The Bank of Canada may have held its key interest rate steady at 2.75% for the third consecutive time, but don’t let that lull you into a false sense of financial security—especially if you're carrying high-interest debt.
Many Canadians are feeling the pressure of high borrowing costs, and one trend that continues to grow? More people are carrying credit card balances longer, often maxing them out. This can silently sabotage your chances of getting approved for your next mortgage—even if you’re making all your payments on time.

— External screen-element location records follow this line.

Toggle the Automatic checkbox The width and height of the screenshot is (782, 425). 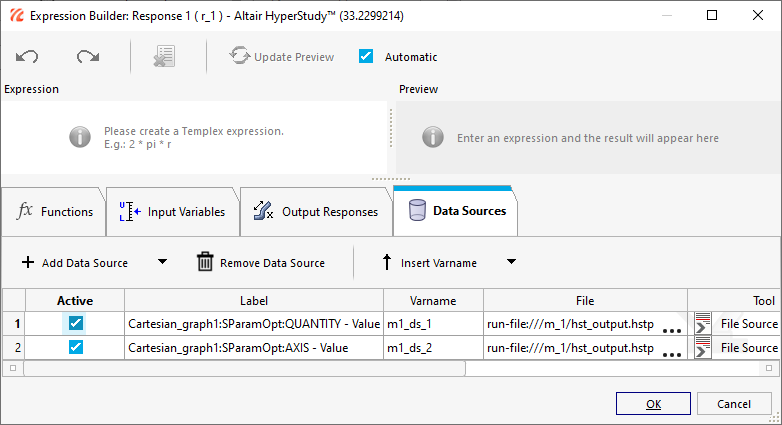(366, 57)
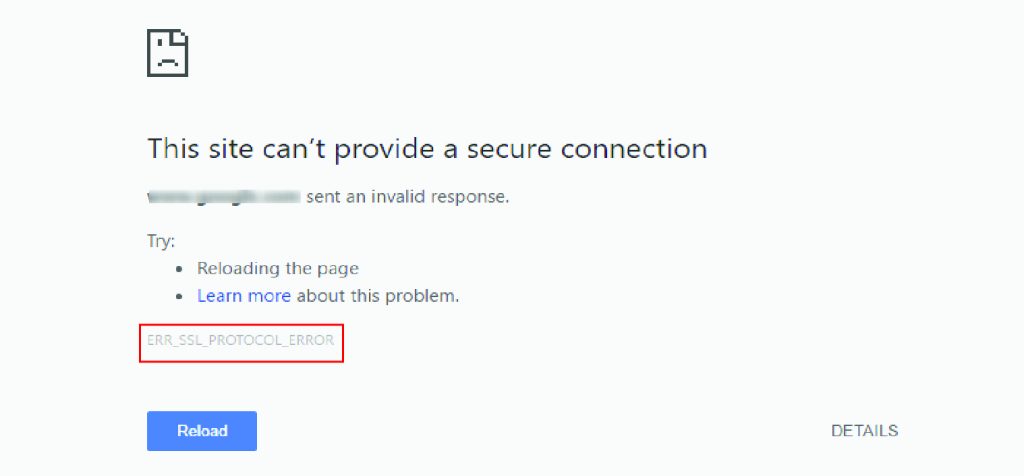The image size is (1024, 476).
Task: Select the ERR_SSL_PROTOCOL_ERROR code text
Action: (x=241, y=340)
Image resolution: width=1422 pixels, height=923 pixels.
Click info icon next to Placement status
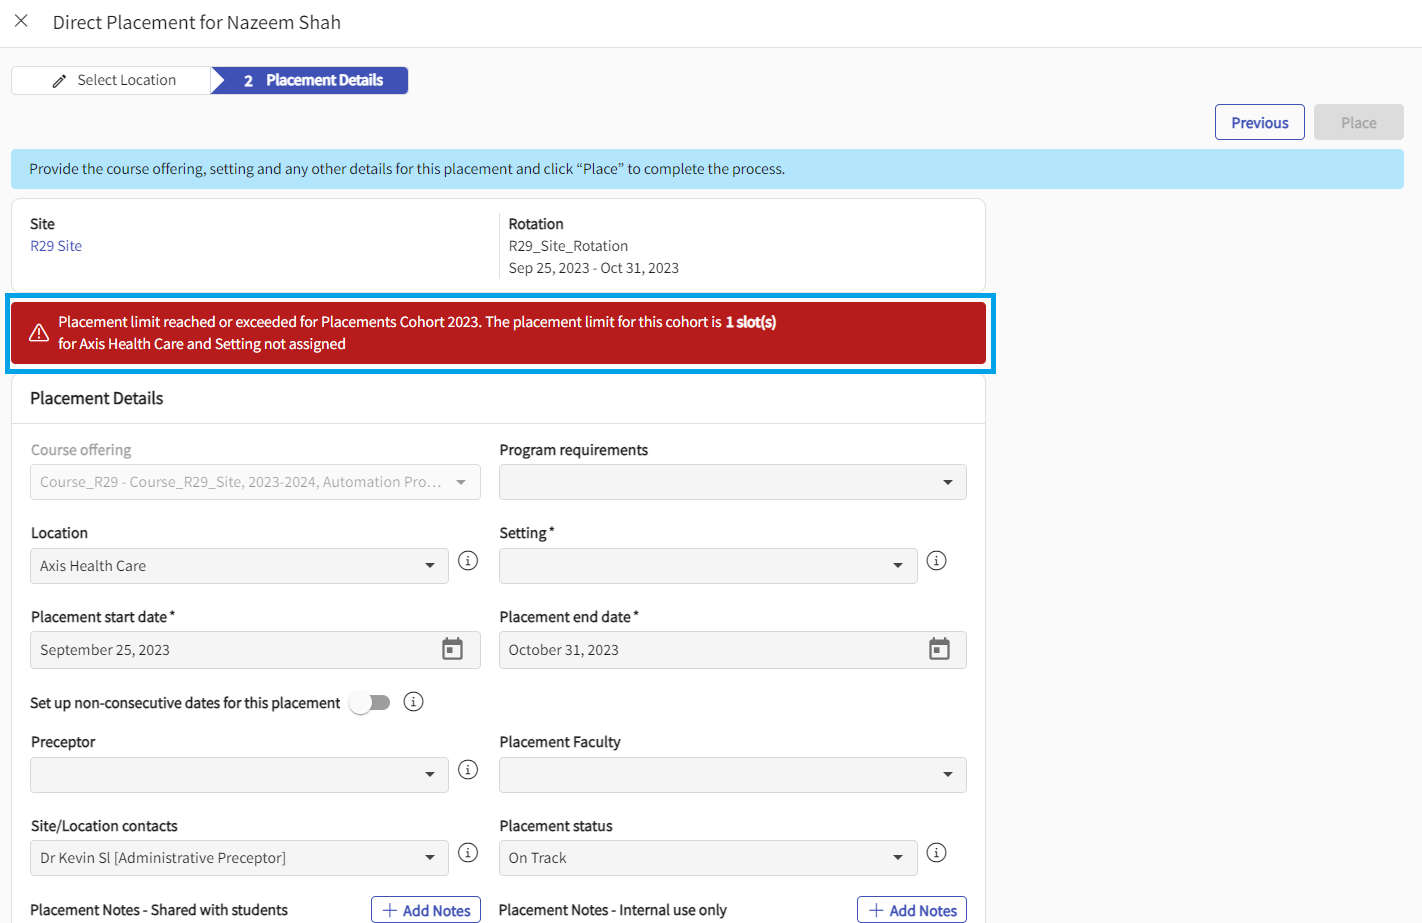click(x=936, y=853)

Why Your Credit Card Balance Matters to Lenders
Mortgage lenders aren’t just checking whether you pay your bills—they’re looking at how much credit you're using. Known as “credit utilization,” this is a major factor in your credit score.

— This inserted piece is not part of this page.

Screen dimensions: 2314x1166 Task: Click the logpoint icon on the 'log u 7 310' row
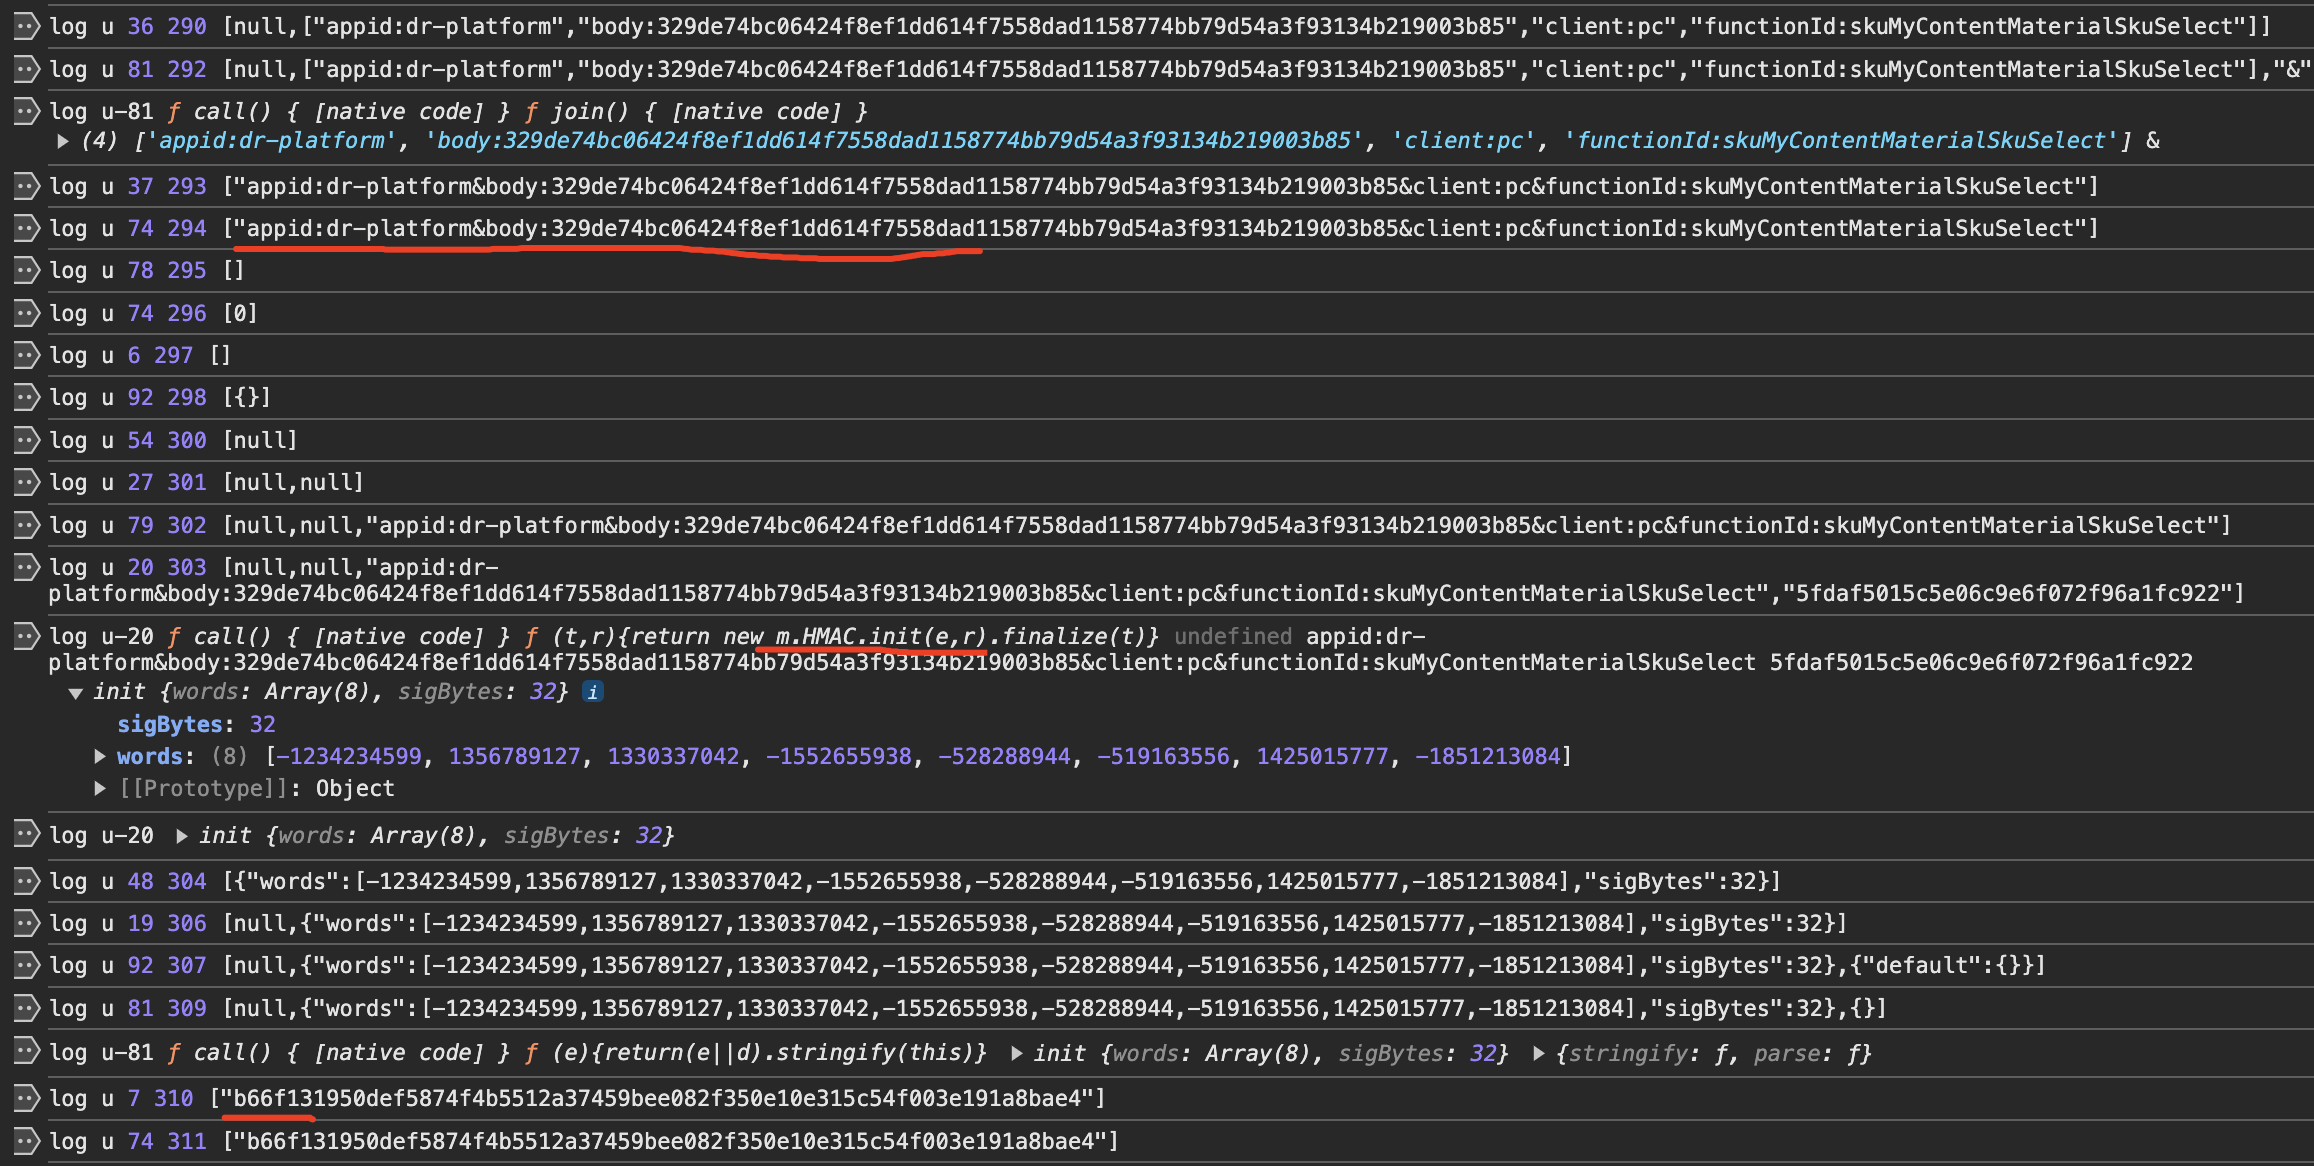tap(25, 1098)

If your credit card balance is regularly over 50% of your limit, your score could take a serious hit—even if you’ve never missed a payment. Why? Because credit bureaus take a snapshot of your balance at a moment in time. If it’s high on that day, it might look like you’re stretched thin financially, which can trigger red flags for lenders.
According to credit expert Richard Moxley, one maxed-out credit card can drop your score by 30 points or more, enough to affect your mortgage rate or even result in a decline.

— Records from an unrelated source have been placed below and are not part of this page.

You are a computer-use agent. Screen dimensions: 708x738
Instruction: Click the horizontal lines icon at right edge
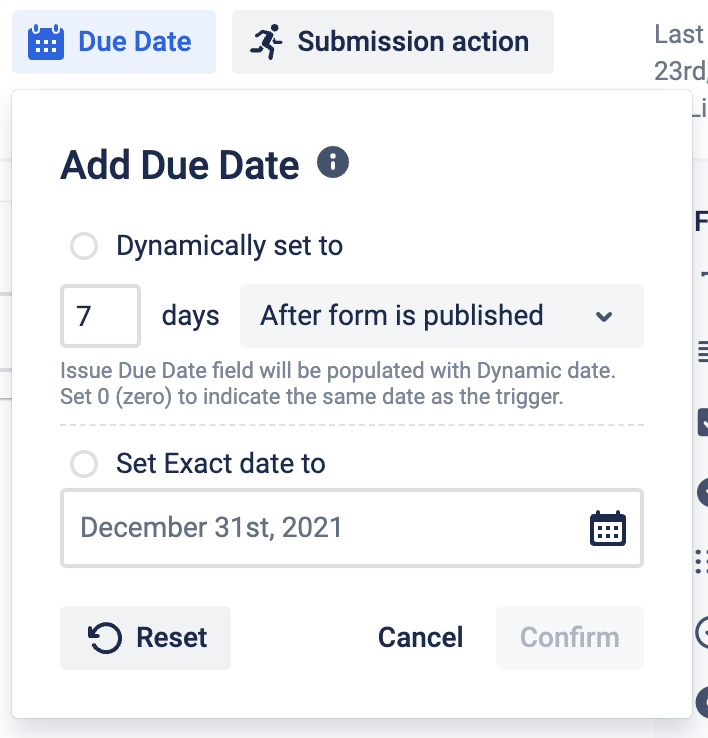(702, 350)
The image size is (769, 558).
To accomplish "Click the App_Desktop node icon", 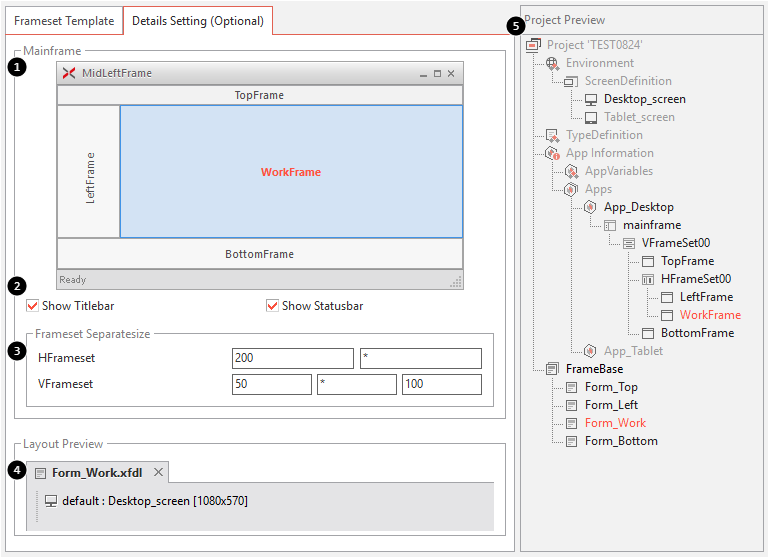I will (x=591, y=207).
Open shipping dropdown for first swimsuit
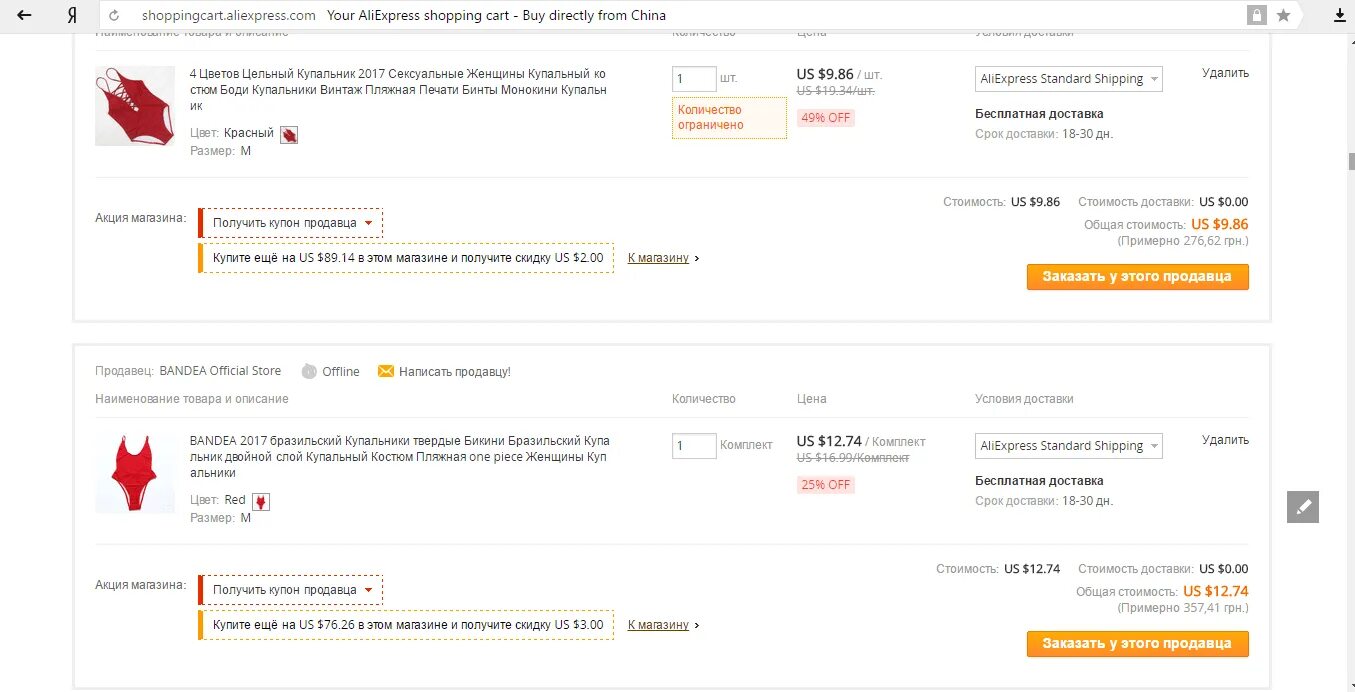The height and width of the screenshot is (692, 1355). click(x=1068, y=79)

What You Can Do if You’re a Homeowner
If you’re already a homeowner in Victoria and you’ve built up some equity, there may be a smart path forward: refinancing your mortgage to consolidate high-interest debt.
This could:
Lower your monthly payments
Improve your cash flow
Help boost your credit score within a few months
Debt consolidation through refinancing isn’t for everyone, but in the right situation, it can be a game-changer—especially in a market where borrowing conditions are tightening.
Want to explore your options or get a credit check-up? Connect with our trusted mortgage broker at The Mortgage Group:
📞 Contact: Paul Macara – Mortgage Professional
📧 paul@macaramortgages.com | 📱 (250) 857-4741
What the Bank of Canada Rate Hold Means for Buyers & Sellers in Victoria, BC
In its July 30 announcement, the Bank of Canada once again held rates at 2.75%, citing ongoing trade tensions with the U.S., weaker GDP, and inflation driven by high shelter costs (especially rent).
Here’s what this means for you:
For Buyers:
Good news: The pause in rate hikes gives buyers a window of opportunity to lock in better rates than earlier this year.
But caution: High credit card balances could still block approvals or result in higher mortgage rates—even if the Bank hasn’t raised theirs.
If you’re thinking about buying, now’s the time to get your finances in check, review your credit utilization, and consider getting pre-approved.
For Sellers:
Buyer confidence may return, especially among those who’ve been waiting for rates to settle.
If you’re planning to list soon, this could be the start of more activity—but buyers will remain cautious, especially in the face of inflation and uncertain economic forecasts.
Final Thoughts: Stability Doesn’t Mean Simplicity
While a steady interest rate can be reassuring, your personal finances—including how you manage credit—can have a much bigger impact on your mortgage options.
Whether you're looking to buy, sell, refinance, or consolidate, having a plan and understanding the broader economic context can help you make your next move with confidence.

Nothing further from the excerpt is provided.